| QUESTIONS SUR LE DOSSIER |
**1)** Reproduisez fidèlement tout le passage du texte sur Marie, depuis « Or chaque fois » jusqu'à « de la naissance. ».
**2)** Reprenez le texte sur Marie là où il s'interrompt et poursuivez-en la rédaction.

| EXTRAIT CHOISI |
******************************

Les icônes ou fresques ont essayé de ressaisir ce moment extraordinaire. Fra Angelico au couvent dominicain de San Marco à Florence, a dépeint un ange merveilleux en haut des escaliers : l'ange d'une beauté splendide et terrible tout à la fois, se baisse, s'agenouille, est plein de révérence devant la grandeur de ce qui se passe dans le coeur de Marie ! Un autre artiste, Andrea Della Robbia, dans un bas-relief, présente Marie assise, le livre ouvert sur les genoux. Elle lit : une main sur le livre, s'identifiant avec ce qu'elle lit, l'autre main sur le coeur, qui acquiesce et consent à tout ce qui est écrit dans le Livre, et tout son être est tourné vers l'Esprit qui comme une colombe s'approche d'elle. On peut même déchiffrer le texte qu'elle lit. Isaïe : Ecce Virgo concipiet et pariet... « Voici que la vierge concevra et va enfanter un fils- » (Is 7,14). L'Esprit saint, le sang du coeur et l'eau de l'élémentaire, la lettre se rejoignent. Les trois - l'esprit, le sang et l'eau - ne font qu'un. Et ainsi le divin entre dans l'histoire humaine.
Or chaque fois que ces trois ne font qu'un - dans chaque acte de lecture complet - le divin rejoint la condition humaine. A la mort de ce fils de Marie le quatrième évangile décrit comment l'Esprit est livré, du haut de la croix, et comment de son côté ouvert par la lance, le sang et l'eau jaillirent. La vie au-delà de la mort se transmet.
Bien lire et se recueillir, c'est renaître, engendrer mais aussi mourir, s'abandonner jusqu'à l'extrême et transmettre ainsi la grande Vie.
Marie, désormais est au centre de la liturgie de l'Avent. Jusqu'au jour même de la naissance.

******************************

| DONNÉES ENREGISTRÉES |
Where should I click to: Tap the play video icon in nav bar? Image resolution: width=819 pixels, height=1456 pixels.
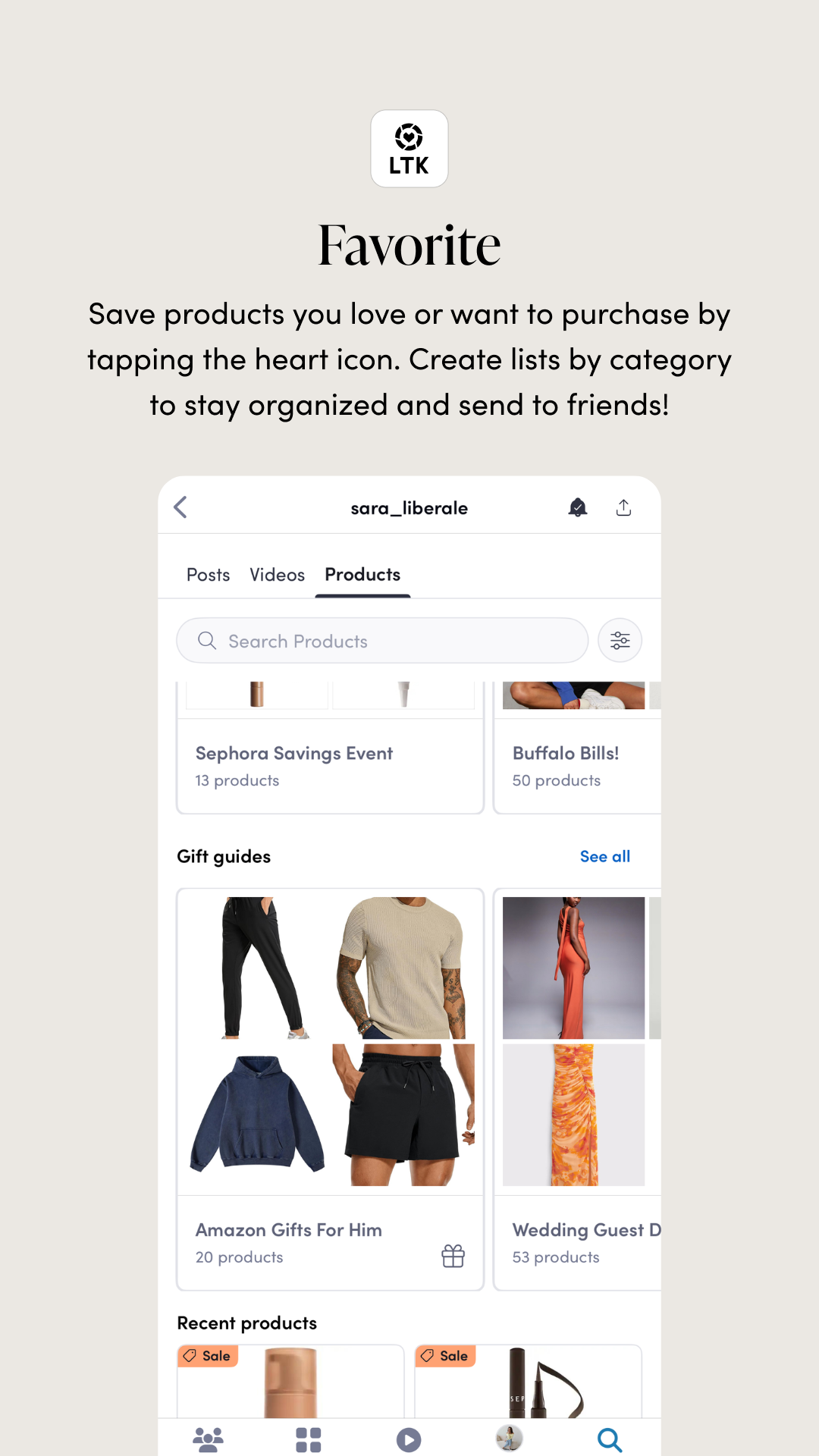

******************************

| RÉPONSES DE L'EXERCICE |
**1)**
Or chaque fois que ces trois ne font qu'un - dans chaque acte de lecture complet - le divin rejoint la condition humaine. A la mort de ce fils de Marie le quatrième évangile décrit comment l'Esprit est livré, du haut de la croix, et comment de son côté ouvert par la lance, le sang et l'eau jaillirent. La vie au-delà de la mort se transmet.
Bien lire et se recueillir, c'est renaître, engendrer mais aussi mourir, s'abandonner jusqu'à l'extrême et transmettre ainsi la grande Vie.
Marie, désormais est au centre de la liturgie de l'Avent. Jusqu'au jour même de la naissance.

**2)**
icône du signe nous regarde : la position des bras et des deux mains, en orante. Toute sa personne prie et supplie. Mais au milieu de l'icône, comme un foyer de feu et de lumière, il y a l'Enfant imberbe qui bénit. Les mains de la mère et les mains du Fils se complètent et disent le tout de la prière : être béni par l'Enfant Dieu-avec-nous et supplier avec la mère, Marie. Icône-miroir de l'Église en prière en ces derniers jours. Regardez et contemplez. Devenir, chacun de nous, un temple, une maison où habite notre Dieu. Dans le silence, dans l'intimité, dans le secret de nos maisons humbles et domestiques. Acculés par le Covid 19 et les mesures gouvernementales à retrouver le temple secret de notre foyer familial et à y célébrer Noël tout autrement. L'église pendant des siècles n'avait pas des temples autres que la maison, une table et ce qui pouvait se réunir autour d'une table. Voilà le module ancien que nous pouvons redécouvrir aujourd'hui foyer par foyer, à deux ou trois, en nous souvenant des paroles mêmes du Maître- « Là où deux ou trois sont réunis en mon nom, Je suis au milieu de vous ».
- « Dans l'une ou l'autre maison ils firent la fraction du pain », lit-on au début des Actes des Apôtres
- « Qui garde ma Parole, mon Père l'aimera, nous viendrons à lui et nous ferons chez lui notre demeure ».
La « maison pour Dieu » que David voulait construire, Dieu la construit chez toi qui gardes sa parole.
Soyons avec Marie des femmes et des hommes de prière, redécouvrons la maison évangélique où par l'humble acquiescement naît l'événement de ce que nous appelons avec un nom énorme : l'incarnation. Réalisons enfin de nouveau pleinement la dignité sacerdotale de notre baptême. Que ces images commentées nous servent de miroir spirituel. L'eau, le sang et l'Esprit en se rejoignant en nous, créent du neuf, du divin au coeur de notre histoire éprouvée. Voilà ce que promet d'être de façon insoupçonnée Noël 2020.
« Joie au ciel, exulte la terre », « paix aux humains qui accueillent la bienveillance divine ». AMEN.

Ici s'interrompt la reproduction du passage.